O professor Marildo Menegat é hoje,sem dúvidas, uma referência na pesquisa e estudos sobre as características que o capitalismo contemporâneo vai adquirindo nesta sua fase de colapso: que no momento aponta para uma anomia generalizada, com o substituição da civilização até então construída por um estado de barbarie.
Neste podcat organizado pela plataforma Ontocast teremos a oportunidade de ouvir suas ideias sobre esta característica do capitalismo contemporâneo, ideias estas firmemente estruturadas no pensamento do filósofo alemão Robert Kurz e nos conceitos da Crítica do Valor Dissociação.
Acessem o link e ouçam este interessante debate .
Guerra e gestão da barbárie
Para entender a guerra e o capitalismo na chave da articulação entre moeda e técnica na história.

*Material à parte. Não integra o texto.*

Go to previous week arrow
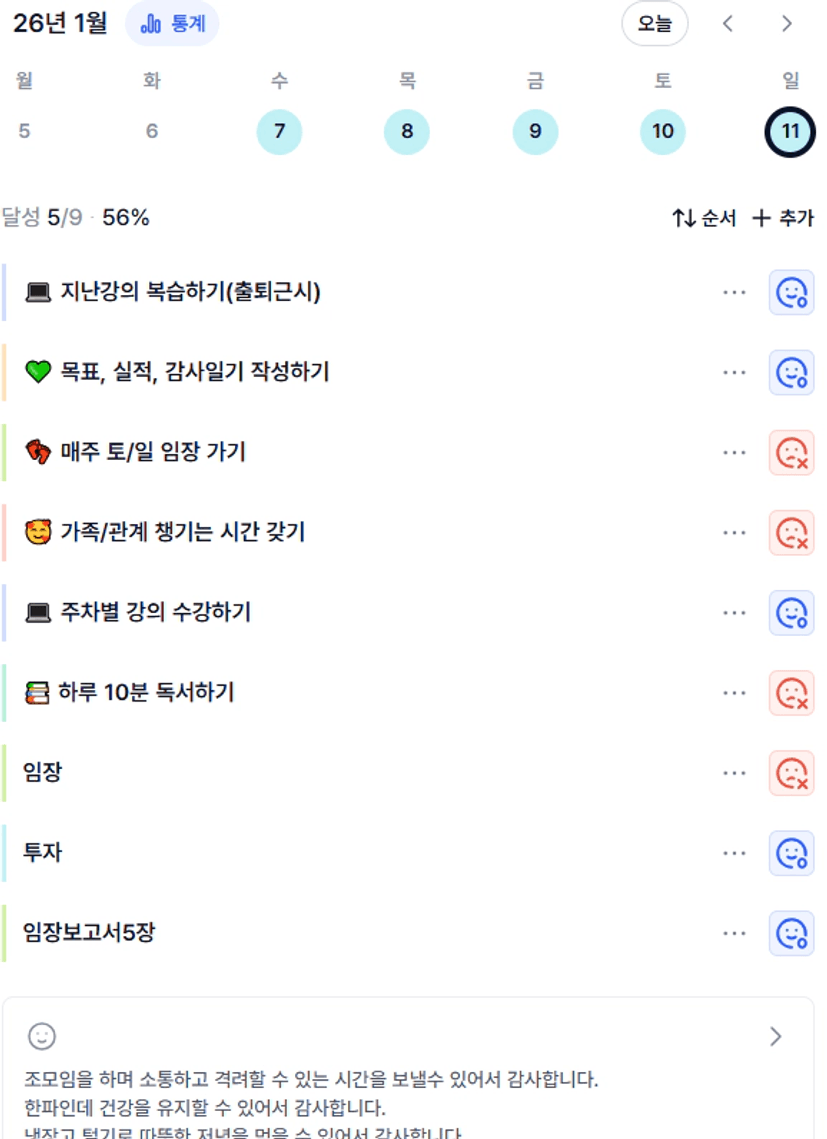Viewport: 827px width, 1139px height. (x=728, y=24)
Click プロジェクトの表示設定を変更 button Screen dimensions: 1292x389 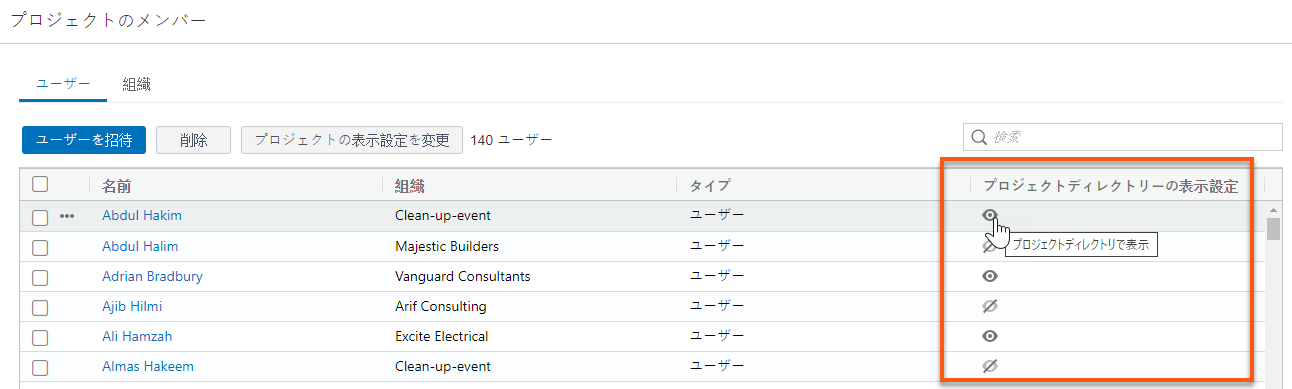(352, 140)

Texto de Pedro Cláudio Cunca Bocayuva
Nesta entrevista Marido Menegat nos mostra em profundidade como a forma e a relação social de capital avança no poder destrutivo, que vai desde a sua gênese no Estado Moderno, passando pelos ciclos sistêmicos, pela colonialidade, passando pelas grandes guerras até o colapso das modernizações.Uma releitura do nexo entre transições, guerras e revoluções que passa pelos modos de organização, produção e operação bélicos, ou seja, pelos dispositivos e tecnologias com seus efeitos e nexos com o poder. O elo moeda e guerra se revela nas mutações no modo de produção e na organização do conjunto da vida social o que inclui no plano das máquinas de propaganda o destaque para as ideologias nacionalistas, essenciais para a coerção e a mobilização das populações. De Napoleão até até o fim da Primeira Guerra temos um ciclo, mas é com as duas guerras mundiais que os nexos entre complexos militares, psicologia de massas e capital fictício são levados ao paroxismo.
Os personagens, as guerras, as tecnologias e a dinâmica histórica são apresentados numa grande clareza por Marildo Menegat. A história da tributação, as formas de mobilização, as mudanças e a expansão social e espacial definem uma certa forma da lógica de uma universalização, o que permite realizarmos uma crítica da velha fórmula de Clausewitz. A política é a guerra, a política nasce da guerra. Nesta reflexão ainda podemos ver qual o nexo entre as revoluções sociais e estes processos em que a guerra tem um papel desencadeador, em que as tecnologias são atravessadas pelos códigos da destruição em função da acelercão do poder de aniquilar que acompanha o biopoder com a criação de cárceres e de campos.
Menegat apresenta um painel que vai da guerra total até a multiplicação das guerras. O percurso da forma abstrata se relaciona com as economias de guerra e com as trajetórias tecnológicas que vão do canhão até a bomba atômica, que vão do modelo alemão da guerra total até a era cibernetica. A linha de produção, a produção continua, a indústria química, os computadores, a guerra aérea, as guerras civis, nada escapa a força do rigor analítico que mostra o lugar do cálculo abstrato da forma valor como vetor de crueldade operado na intensidade e profundidade de ciclos revolução tecnológica.
O que, como observou Eric Hobsbawm, são ciclos de mudança nas formações sociais. Desde os anos sessenta vem se esgotando a luta para definir quem comanda este processo, a força da capacidade de fazer “destruições criativas” , ou em realizar fugas para adiante (ao lado do desenvolvimento desigual), a universalização disolvente do velho já não se combina como capitalismo organizado que disputava fronteiras.
A aceleração do ciclo de acumulação perdeu sua conexão material, o filão do “capital fictício” domina a cena onde o imaterial espetacularizado já implodiu seus nexos com o regime de produção material. As fronteiras são partes do regime necropolitico, já não definem um poder estabilizador de uma possível nova ordem mundial.
Ok As máquinas da guerra total e da desmedida do endividamento se ligam com a fuga para adiante. A financeirizaçào do processo de destruição da sociabilidade e do Estado, acompanham esse rompimento do nexo com a produção, pelo endividamento. A decomposição das políticas de integração social impõem a gestão pelo medo e pela morte com a especulação alimentam a necropolitica e ampliam a catástrofe pela barbárie que marca o capitaloceno. Marildo Menegat trabalha recuperando a reflexão sobre a forma capitalista desde a teoria do valor, destacando a crise da produção dos nexos da extração do mais valor, o que se combina com a revolucão nos assuntos militares. Temos aqui uma introdução ao livro que acaba de escrever e será lançado em breve intitulado “a guerra nãp tem paz”.